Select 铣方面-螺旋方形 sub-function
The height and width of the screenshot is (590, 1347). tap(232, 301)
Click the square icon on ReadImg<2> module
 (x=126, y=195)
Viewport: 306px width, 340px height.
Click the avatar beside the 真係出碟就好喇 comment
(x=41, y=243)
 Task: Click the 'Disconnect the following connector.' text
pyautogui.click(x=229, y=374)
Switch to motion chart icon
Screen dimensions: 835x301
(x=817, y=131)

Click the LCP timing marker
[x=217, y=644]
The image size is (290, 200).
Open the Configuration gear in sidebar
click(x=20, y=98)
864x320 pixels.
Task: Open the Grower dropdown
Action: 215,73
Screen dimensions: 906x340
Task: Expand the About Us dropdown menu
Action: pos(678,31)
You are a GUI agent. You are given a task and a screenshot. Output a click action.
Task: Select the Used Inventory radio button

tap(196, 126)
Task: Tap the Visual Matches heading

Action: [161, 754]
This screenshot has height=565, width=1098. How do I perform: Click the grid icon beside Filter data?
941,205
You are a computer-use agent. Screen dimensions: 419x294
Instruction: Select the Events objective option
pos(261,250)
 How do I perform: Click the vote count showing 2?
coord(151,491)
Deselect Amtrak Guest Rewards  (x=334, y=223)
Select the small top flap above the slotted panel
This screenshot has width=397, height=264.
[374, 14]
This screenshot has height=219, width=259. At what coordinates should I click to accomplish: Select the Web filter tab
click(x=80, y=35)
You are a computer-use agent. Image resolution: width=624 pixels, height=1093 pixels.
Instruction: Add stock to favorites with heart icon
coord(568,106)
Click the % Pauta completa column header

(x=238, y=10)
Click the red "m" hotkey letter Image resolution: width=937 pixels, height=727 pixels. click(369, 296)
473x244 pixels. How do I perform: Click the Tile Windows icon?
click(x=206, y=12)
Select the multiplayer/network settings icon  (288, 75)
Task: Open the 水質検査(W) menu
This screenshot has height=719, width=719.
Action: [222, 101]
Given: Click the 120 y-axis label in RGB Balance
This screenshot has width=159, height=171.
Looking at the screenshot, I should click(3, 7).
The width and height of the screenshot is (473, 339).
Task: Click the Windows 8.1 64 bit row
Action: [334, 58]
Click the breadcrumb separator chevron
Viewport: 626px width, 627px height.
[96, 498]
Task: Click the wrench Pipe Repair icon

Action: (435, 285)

| ASSIGNMENT |
For every line above with the word "resolution" in it, make a copy.

| RESPONSE TO THIS TASK |
You are a computer-use agent. Image resolution: width=624 pixels, height=1093 pixels.
Click the red "m" hotkey letter Image resolution: width=937 pixels, height=727 pixels. click(369, 296)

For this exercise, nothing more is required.